Work instructions: Return exactly the lines from the "English (299, 26)" line through the last line of the entries below. Include no pictures.

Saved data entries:
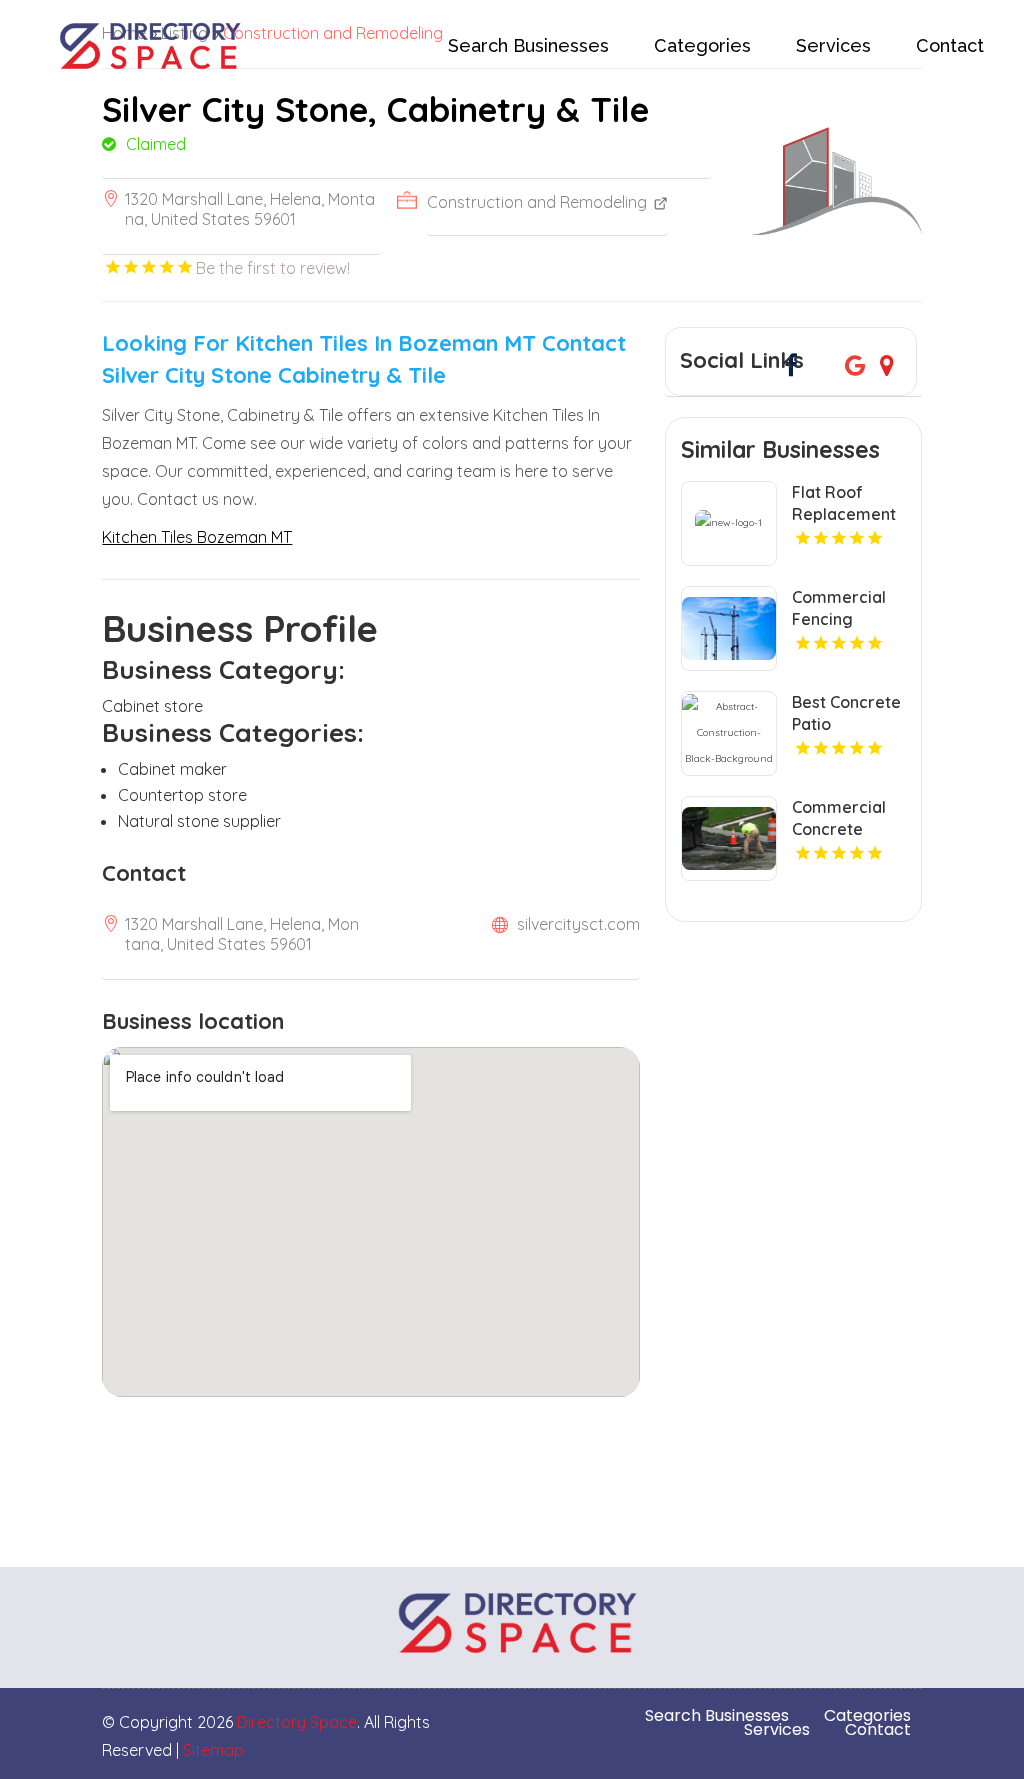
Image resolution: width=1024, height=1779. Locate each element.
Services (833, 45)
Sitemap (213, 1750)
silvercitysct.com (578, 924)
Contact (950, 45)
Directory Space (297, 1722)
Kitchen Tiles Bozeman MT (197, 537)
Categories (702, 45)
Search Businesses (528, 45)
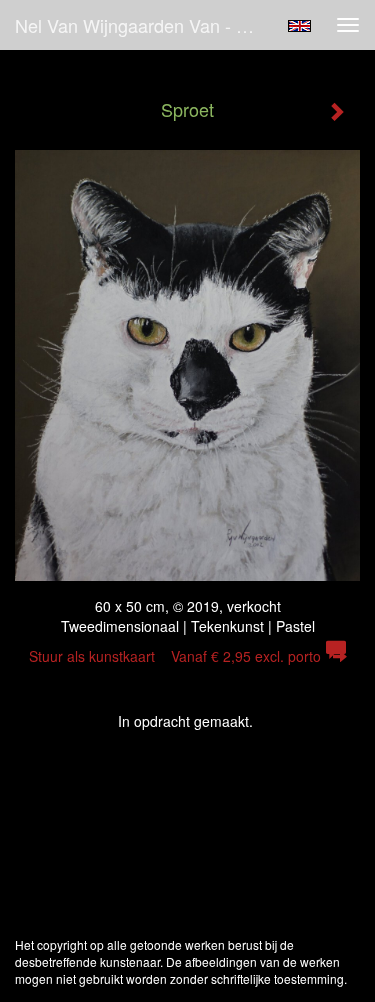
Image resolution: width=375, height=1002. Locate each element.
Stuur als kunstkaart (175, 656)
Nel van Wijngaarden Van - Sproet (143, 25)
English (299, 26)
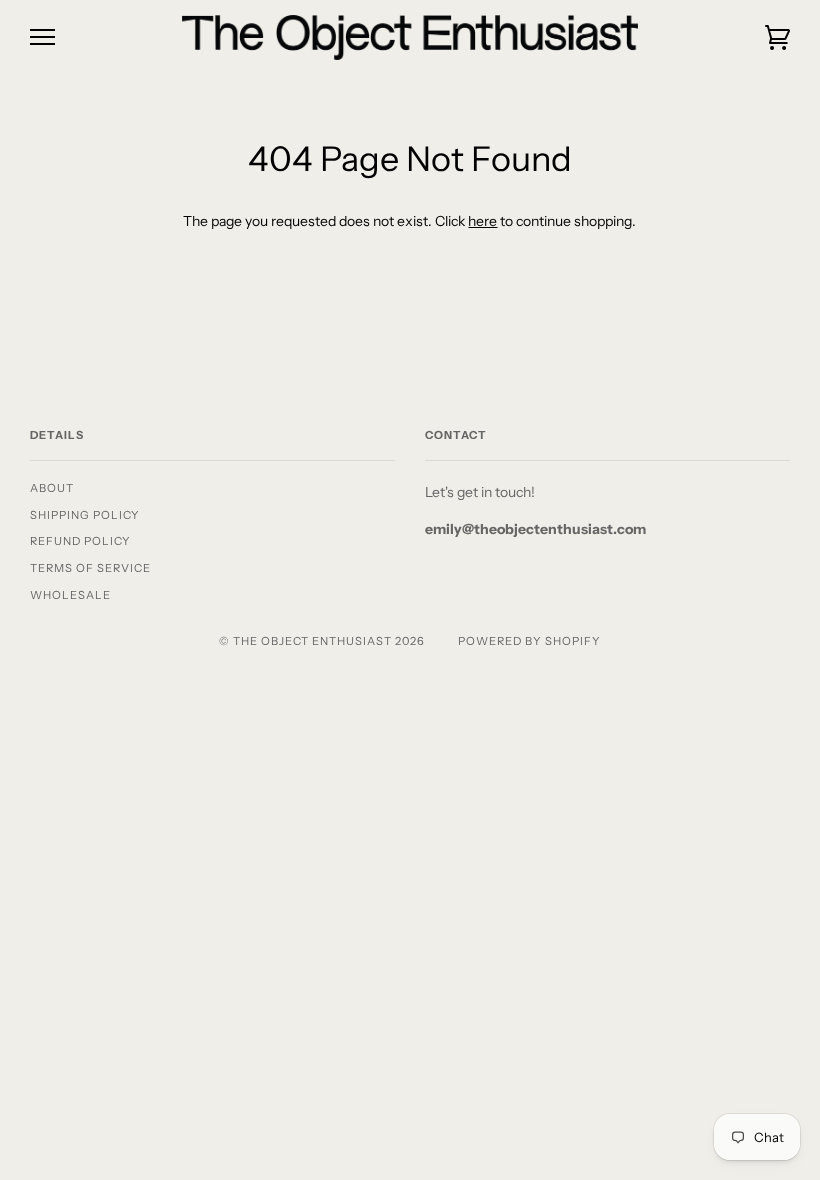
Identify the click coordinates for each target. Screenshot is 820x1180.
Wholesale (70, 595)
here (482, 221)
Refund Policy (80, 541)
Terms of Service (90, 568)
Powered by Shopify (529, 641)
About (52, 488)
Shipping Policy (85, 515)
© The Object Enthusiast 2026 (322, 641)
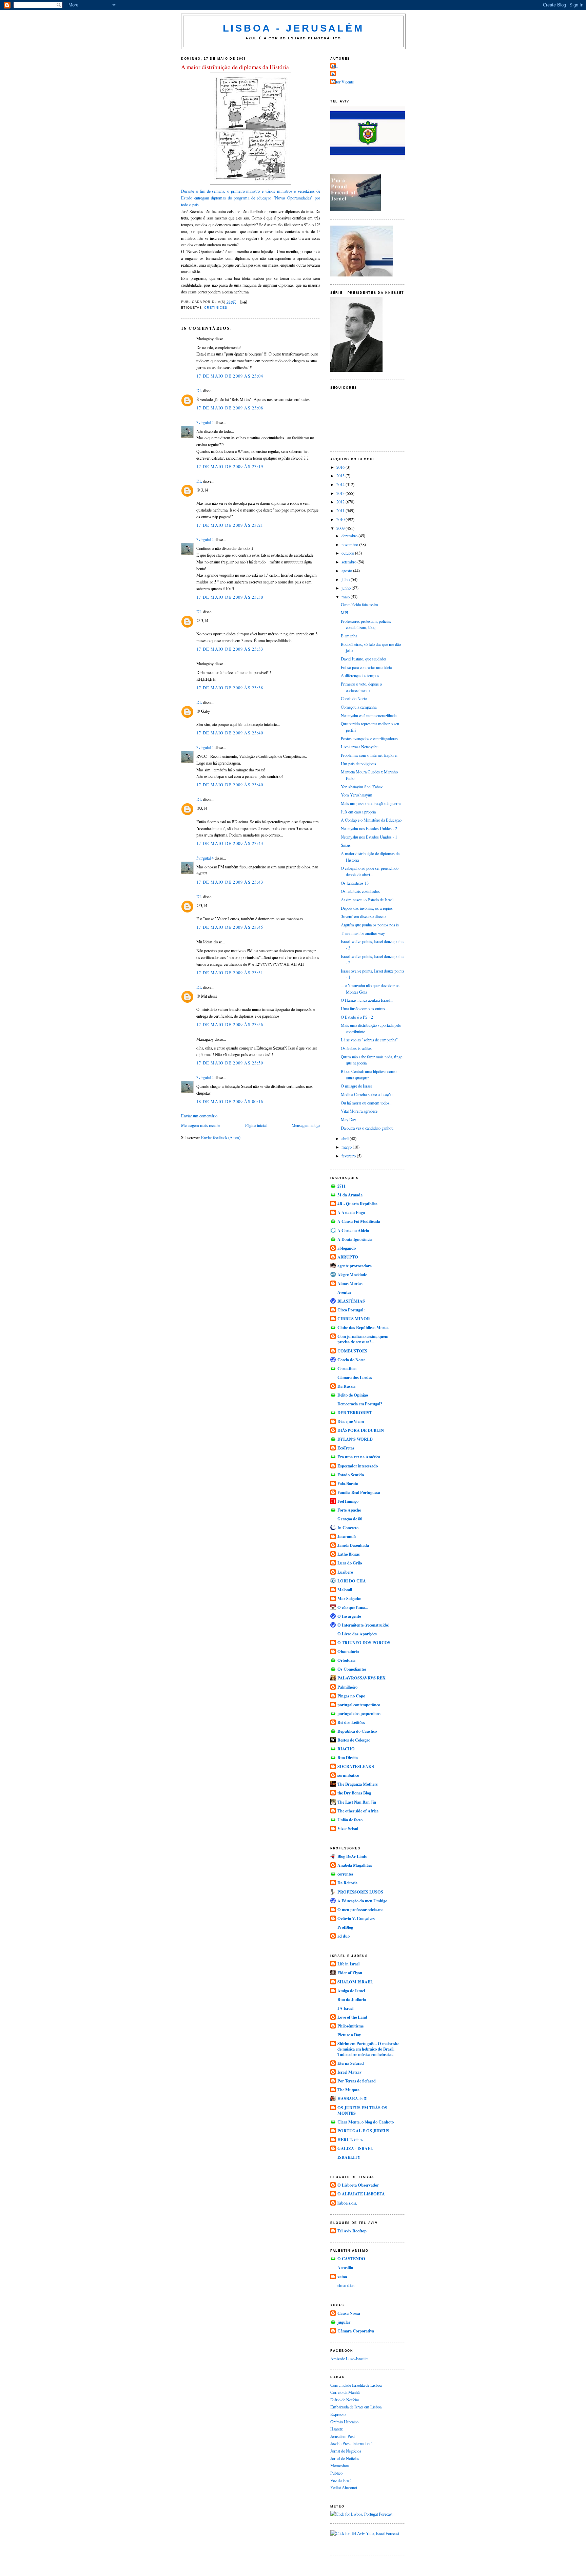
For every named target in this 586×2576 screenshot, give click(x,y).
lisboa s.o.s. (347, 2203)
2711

Result for this task:
English (299, 26)
Identify the click coordinates for each target. Screenshot is 820x1180.
Wholesale (70, 595)
here (482, 221)
Refund Policy (80, 541)
Terms of Service (90, 568)
Powered by Shopify (529, 641)
About (52, 488)
Shipping Policy (85, 515)
© The Object Enthusiast 2026 (322, 641)
For every named target in this 586×2576 screenshot, give click(x,y).
lisboa s.o.s. (347, 2203)
2711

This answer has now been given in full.